Some years later after his glowing run of seven top forty singles had subsided, I myself returned from a two year trip around the world in a boat – and was in the middle of a very acrimonious divorce. Alvin and I had by then become good friends. He and his then wife, the actress Liza Goddard, invited me round for dinner. I remember the occasion vividly. A glowing fire, a bottle or two of red wine, dinner, stories and maybe even a few tears, just the three of us. Bert asked me to have a go on the piano. I played him this new song I’d written, inspired by the love of a girl I had met, who was occupying my every thought. The relationship looked as if it was dead in the water because of geographical distance and the other difficulties of my private life. I felt like Buddy Holly, because it was raining in my heart. So I had written it down. I played it to my friend.
He said “Who’s going to sing it?”. I said “Dunno yet”. I had in mind that it would be a currently hot singer – I hadn’t thought about my friend Alvin, who was commercially as cold as ice; not the guy you would first think of to take your song into the top ten. But friends are friends. “Can I have a go?”, he said. Well, we did of course “have a go” – and a lovely vocal job he did on it, too. Then the small matter of his Glam rock image came up. I had done a deal with Chris Wright at Chrysalis records but they were a bit afraid of the single going out with Alvin’s name on it, for fear that radio producers would chuck it in the bin without listening to it. So the promo guys took it round to Radio One with a blank white label, offering a bottle of champagne to the producer who could successfully identify the singer. Nobody won the champagne, and by this time they were power-playing the record. By the time we revealed it was the “commercially cold” Alvin Stardust singing it, it was too late for them to say they didn’t like it. “I Feel Like Buddy Holly” became a top ten hit, and relaunched his career. Another example of pop smoke and mirrors winning over against industry snobbishness!

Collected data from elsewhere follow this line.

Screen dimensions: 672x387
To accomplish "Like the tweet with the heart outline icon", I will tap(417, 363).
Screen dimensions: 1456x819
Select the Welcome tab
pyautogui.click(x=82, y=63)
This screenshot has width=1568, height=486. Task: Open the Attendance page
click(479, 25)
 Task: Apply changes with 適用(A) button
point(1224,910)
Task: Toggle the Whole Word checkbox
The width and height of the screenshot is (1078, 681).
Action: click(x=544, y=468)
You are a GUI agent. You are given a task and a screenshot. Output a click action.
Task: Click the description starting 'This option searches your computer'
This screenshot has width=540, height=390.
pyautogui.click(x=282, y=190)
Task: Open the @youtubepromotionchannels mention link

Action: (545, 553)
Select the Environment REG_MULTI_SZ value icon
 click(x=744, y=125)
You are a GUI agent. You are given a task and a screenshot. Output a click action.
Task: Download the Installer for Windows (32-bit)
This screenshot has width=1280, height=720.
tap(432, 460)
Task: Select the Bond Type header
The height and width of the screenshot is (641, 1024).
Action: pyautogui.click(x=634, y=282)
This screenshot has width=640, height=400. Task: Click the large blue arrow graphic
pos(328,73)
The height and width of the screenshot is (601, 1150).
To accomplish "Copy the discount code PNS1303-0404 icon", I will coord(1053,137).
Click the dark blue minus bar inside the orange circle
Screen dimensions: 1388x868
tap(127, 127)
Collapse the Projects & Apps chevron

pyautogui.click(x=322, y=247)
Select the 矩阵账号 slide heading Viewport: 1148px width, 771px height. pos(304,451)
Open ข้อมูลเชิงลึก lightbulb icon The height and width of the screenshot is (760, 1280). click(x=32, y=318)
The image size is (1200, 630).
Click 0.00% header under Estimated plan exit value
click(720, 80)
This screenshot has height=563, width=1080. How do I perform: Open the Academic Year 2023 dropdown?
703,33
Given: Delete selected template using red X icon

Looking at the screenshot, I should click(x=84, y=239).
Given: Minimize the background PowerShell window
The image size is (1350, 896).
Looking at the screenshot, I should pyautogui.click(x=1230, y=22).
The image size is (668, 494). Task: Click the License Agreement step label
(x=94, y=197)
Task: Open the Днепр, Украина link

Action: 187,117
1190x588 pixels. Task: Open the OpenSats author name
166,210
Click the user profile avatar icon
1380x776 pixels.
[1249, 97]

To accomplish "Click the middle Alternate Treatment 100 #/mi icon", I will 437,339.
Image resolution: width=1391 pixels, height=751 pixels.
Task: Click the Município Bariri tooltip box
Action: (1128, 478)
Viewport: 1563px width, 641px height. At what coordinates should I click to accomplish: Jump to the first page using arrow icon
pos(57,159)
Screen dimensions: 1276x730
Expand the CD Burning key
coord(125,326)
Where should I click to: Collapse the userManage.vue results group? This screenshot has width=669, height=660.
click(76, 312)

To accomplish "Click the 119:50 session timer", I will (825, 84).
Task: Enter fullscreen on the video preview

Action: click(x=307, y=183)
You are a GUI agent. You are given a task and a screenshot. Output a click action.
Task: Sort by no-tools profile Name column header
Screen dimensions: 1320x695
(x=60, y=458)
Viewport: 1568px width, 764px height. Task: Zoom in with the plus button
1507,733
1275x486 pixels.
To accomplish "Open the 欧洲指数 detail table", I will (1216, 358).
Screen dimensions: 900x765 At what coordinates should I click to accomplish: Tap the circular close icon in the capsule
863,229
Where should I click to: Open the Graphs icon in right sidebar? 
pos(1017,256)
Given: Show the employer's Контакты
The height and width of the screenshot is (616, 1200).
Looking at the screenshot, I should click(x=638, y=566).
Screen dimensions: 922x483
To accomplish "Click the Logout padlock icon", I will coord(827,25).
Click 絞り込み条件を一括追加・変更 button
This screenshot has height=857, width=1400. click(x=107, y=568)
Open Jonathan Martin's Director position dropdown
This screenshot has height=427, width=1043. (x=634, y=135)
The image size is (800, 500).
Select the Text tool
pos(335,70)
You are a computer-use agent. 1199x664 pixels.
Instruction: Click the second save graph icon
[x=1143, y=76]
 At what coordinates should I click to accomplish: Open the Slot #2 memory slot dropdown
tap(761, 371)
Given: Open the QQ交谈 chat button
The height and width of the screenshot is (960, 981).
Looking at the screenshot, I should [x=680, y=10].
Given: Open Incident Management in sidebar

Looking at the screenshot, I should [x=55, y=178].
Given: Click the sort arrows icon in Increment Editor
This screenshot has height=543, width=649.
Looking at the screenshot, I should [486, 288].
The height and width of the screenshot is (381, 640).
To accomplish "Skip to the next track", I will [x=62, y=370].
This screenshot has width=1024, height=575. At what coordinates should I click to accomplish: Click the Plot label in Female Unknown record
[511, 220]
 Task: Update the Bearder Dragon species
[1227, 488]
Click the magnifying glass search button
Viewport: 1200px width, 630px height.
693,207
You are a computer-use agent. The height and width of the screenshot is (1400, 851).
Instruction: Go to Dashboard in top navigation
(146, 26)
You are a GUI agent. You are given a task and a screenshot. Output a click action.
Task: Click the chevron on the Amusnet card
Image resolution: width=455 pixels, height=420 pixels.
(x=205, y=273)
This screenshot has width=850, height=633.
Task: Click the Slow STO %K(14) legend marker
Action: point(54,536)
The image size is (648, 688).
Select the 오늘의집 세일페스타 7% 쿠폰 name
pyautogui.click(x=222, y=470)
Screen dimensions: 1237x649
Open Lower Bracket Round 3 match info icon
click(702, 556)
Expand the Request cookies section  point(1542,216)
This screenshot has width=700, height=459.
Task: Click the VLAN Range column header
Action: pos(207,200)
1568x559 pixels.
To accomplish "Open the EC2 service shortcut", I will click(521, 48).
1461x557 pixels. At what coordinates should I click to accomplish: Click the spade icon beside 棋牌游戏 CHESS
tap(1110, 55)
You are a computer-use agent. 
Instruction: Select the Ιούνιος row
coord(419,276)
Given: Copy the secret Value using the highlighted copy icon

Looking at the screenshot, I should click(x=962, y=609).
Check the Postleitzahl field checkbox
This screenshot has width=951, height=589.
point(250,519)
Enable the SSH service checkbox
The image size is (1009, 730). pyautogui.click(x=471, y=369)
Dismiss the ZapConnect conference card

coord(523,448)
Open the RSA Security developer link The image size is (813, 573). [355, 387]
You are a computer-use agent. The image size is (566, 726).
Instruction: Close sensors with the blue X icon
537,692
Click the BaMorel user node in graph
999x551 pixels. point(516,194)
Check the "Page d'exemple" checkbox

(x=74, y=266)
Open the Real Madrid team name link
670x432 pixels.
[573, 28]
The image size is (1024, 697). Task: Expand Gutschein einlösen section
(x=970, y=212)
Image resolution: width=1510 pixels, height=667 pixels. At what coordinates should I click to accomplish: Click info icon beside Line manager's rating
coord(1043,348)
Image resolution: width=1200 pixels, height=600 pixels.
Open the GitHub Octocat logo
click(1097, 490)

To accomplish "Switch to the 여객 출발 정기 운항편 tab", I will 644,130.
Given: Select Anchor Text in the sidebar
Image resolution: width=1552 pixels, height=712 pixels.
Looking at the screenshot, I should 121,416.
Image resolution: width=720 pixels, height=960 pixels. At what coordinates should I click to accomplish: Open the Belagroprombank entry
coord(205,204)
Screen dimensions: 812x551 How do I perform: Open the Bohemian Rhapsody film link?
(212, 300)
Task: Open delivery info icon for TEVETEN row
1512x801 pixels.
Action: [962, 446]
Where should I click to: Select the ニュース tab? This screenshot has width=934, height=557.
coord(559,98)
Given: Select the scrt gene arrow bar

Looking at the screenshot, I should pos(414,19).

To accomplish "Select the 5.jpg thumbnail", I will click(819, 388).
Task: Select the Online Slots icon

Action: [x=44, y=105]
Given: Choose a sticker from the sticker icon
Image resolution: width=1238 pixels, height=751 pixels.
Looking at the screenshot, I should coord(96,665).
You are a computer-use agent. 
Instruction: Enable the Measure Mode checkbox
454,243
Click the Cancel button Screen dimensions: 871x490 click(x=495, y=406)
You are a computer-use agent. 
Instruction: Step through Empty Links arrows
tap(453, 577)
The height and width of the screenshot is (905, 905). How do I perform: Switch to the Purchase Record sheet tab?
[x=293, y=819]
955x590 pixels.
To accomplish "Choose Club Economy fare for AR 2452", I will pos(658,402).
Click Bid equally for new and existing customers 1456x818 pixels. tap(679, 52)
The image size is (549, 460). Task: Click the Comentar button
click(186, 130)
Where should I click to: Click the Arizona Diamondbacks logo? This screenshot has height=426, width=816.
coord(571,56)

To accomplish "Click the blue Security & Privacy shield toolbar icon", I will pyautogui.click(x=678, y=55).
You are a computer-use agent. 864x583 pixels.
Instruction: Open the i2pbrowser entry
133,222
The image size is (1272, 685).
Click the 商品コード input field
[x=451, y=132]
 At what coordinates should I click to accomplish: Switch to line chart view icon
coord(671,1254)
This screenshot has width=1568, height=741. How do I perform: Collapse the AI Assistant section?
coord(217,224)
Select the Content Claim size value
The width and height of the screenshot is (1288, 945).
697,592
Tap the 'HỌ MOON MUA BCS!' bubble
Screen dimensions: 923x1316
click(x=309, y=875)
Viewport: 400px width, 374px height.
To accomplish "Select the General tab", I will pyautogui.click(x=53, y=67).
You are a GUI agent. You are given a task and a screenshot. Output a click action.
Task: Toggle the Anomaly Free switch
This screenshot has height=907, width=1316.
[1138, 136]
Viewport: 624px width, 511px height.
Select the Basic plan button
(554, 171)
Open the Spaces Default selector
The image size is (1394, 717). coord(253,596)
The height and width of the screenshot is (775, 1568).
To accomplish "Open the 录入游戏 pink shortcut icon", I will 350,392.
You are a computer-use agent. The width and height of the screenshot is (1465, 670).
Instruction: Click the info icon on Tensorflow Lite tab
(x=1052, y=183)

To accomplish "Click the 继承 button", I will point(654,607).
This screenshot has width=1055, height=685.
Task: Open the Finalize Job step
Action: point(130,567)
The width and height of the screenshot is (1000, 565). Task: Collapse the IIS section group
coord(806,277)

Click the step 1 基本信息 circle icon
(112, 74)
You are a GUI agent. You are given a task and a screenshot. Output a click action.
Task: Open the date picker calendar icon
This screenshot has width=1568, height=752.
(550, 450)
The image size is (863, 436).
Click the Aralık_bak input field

Alvin was such a gentle, kind, modest and yet steely professional player. He had an innate professionalism that was evident in everything he did. The name bothered him a bit. He found it odd to be addressed as “Mr Stardust” by hotel porters. In fact, once we even made a record under the band name “The Jury” (to reflect his real name “Jewry”). Sadly it wasn’t a hit.
I fondly remember recording a song/tribute to him with his then young sons Shaun and Adam, for “This Is Your Life”. However I had lost touch with Alvin in recent years. There was no reason for this, other than the fact that one becomes socially lazy. We would occasionally bump into each other and say “we must get together” as one often does, but sadly neither of us took the initiative. The last time I saw him was two years ago at the Ivor Novello Awards, with his wife Julie. It would be the last time I would see him. And now the man whose main success was triggered by the inspiration of “Spirit In The Sky” has become one. God bless him.